Comme dit quelques ligne auparavant, Greg Rucka mène le récit à bon port en incluant plusieurs degrés de lecture. Ainsi, des questions philosophiques surgissent tout au long du comic et nous laissent réfléchir sur de nombreux points. Ce qui est intéressant aussi, c’est le domaine de la prostitution qui a été brièvement abordé pour souligner une fois de plus les défauts de notre société.

Concernant le graphisme, je trouve que J.G. Jones remplit sa part du contrat grâce à son réalisme habituel qui colle parfaitement avec le récit de son collègue scénariste. Pour faire simple, il dessine en respectant la proportion de tout être vivant sans gros lolo et muscles surdimensionnés et franchement, ça fait du bien.
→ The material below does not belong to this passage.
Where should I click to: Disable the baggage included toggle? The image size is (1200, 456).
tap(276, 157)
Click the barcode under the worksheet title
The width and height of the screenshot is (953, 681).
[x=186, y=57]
En conclusion je ne pourrais que revenir sur ma fausse introduction et souligner la quasi-totalité des points que j’y ai cité en ajoutant une petite note à ce Wonder Woman, un jolie 5/5 pour le travail prestigieux réalisé par ce duo d’artiste. Même si à l’heure où j’écris cet article, les reviews sur les News’ 52 DC se font nombreuses, je me dis qu’il n’est jamais trop tard pour aborder un univers surtout lorsqu’on est lecteur de VF et que la traduction du relauch n’est toujours pas annoncé par le successeur de Panini. Pour faire bref, les quelques comics que j’ai eu l’occasion de lire chez DC Comics sont de pures merveilles, j’espère que l’éditeur ne me décevra en cours de chemin.